Contre la "transition" sous contrôle américain en Égypte
Par Patrick Martin
7 février 2011
Le mouvement de masse des travailleurs égyptiens contre la dictature de
Moubarak doit s'opposer et refuser l'initiative du gouvernement américain de
remplacer Moubarak par un gouvernement de "transition" dominé par les
militaires. Cette manœuvre vise à sauvegarder les intérêts de l'impérialisme
et de l'élite dirigeante égyptienne, et à faire capoter la révolution
égyptienne.
Le président Obama a saisi l'occasion de faire son appel le plus clair à
Moubarak pour qu'il « prenne la bonne décision » afin de résoudre la crise
en Égypte, lors d'une conférence de presse conjointe avec le premier
ministre canadien Stephen Harpen, vendredi.
Le vice-président Joseph Biden a téléphoné au vice-président égyptien
Omar Suleiman, chef de longue date des services secrets qui est actuellement
le favori de Washington pour devenir le successeur immédiat de Moubarak.
D'après une déclaration de la Maison Blanche, Biden a insisté auprès de
Suleiman pour que « Des négociations crédibles, et larges, commencent
immédiatement afin que l"Égypte évolue vers un gouvernement démocratique qui
réponde aux aspirations du peuple égyptien. »

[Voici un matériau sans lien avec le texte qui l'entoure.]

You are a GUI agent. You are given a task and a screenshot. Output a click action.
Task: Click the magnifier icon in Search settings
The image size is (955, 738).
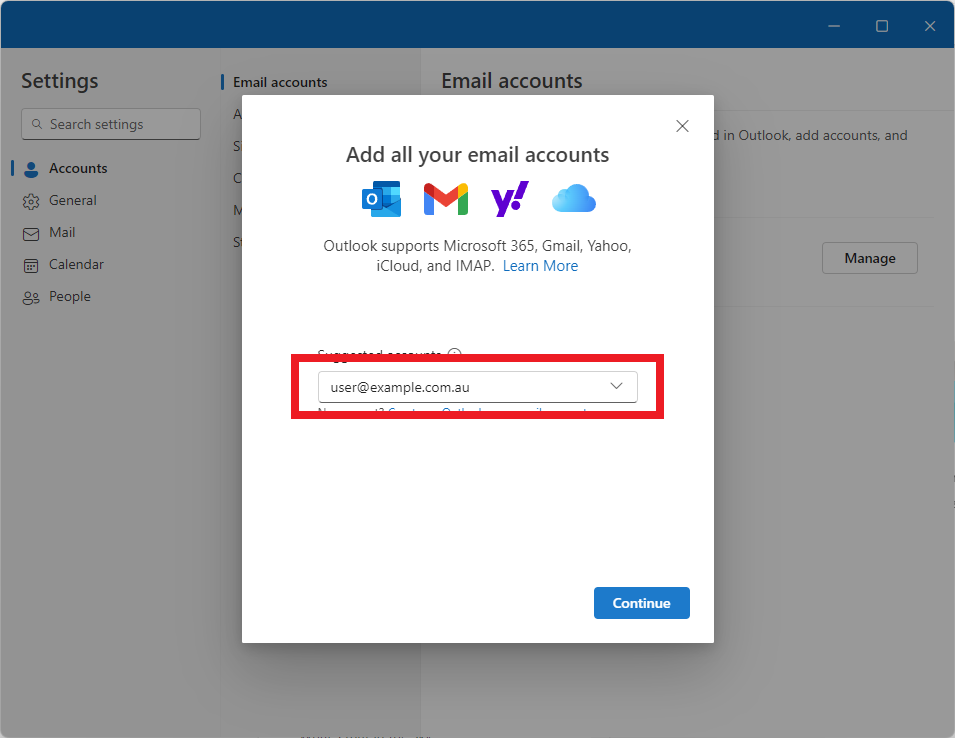37,124
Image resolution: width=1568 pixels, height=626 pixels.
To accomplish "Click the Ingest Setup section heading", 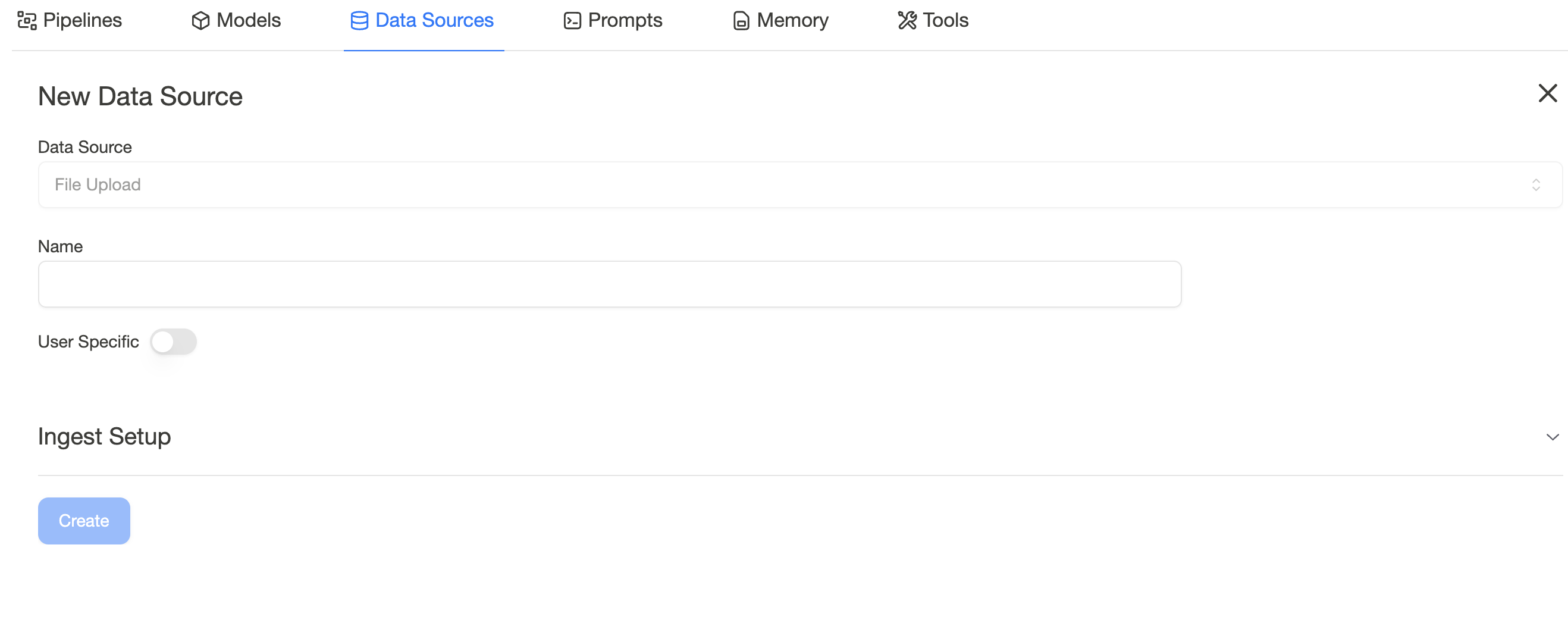I will pos(104,437).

Le gouvernement Obama envisage un régime s'appuyant sur l'armée et dirigé
par Suleiman, le Maréchal Mohamed Tantawi, le ministre de la défense, et
d'autres collaborateurs directs de Moubarak, avec l'ajout de représentants
de l'opposition bourgeoisie égyptienne, corrompue et vénale – des gens comme
Mohammed ElBaradei, ex-dirigeant du programme d'inspection nucléaire des
Nations unies, Amr Moussa, secrétaire de la Ligue arabe, ou des gens issus
du Parti Wafd, porte-parole du grand patronat.
Des porte-parole du ministère des Affaires étrangères ont également
suggéré d'accorder un rôle aux Frères musulmans, le parti bourgeois
islamiste qui fut longtemps interdit en Égypte, mais dont les candidats, se
présentant comme indépendants, ont obtenu 20 pour cent des sièges aux
législatives de 2005. Après des années de recours à la « menace » du
fondamentalisme islamique pour justifier le soutien au régime de Moubarak,
Washington a décidé de cultiver les islamistes pour servir de rempart contre
le principal danger – la révolution sociale.
Dans une analyse publiée en novembre 2007, le New York Times avait
anticipé ce genre de manipulation de la succession de Moubarak. L'article
notait : « M. Moubarak n'a pas toujours été un allié parfait, mais les
représentants américains disent qu'il est d'une valeur inestimable pour sa
perspective historique et l'importance qu'il accorde à la relation avec les
États-Unis et à la paix avec Israël. Un officiel américain a dit que ce
qu'ils espèrent c'est que le remplaçant de Moubarak serait quelqu'un qui
maintienne la même évaluation historique de la paix et des relations avec
Washington. » En d'autres termes, le successeur de Moubarak devra être,
comme lui, une marionnette des Américains.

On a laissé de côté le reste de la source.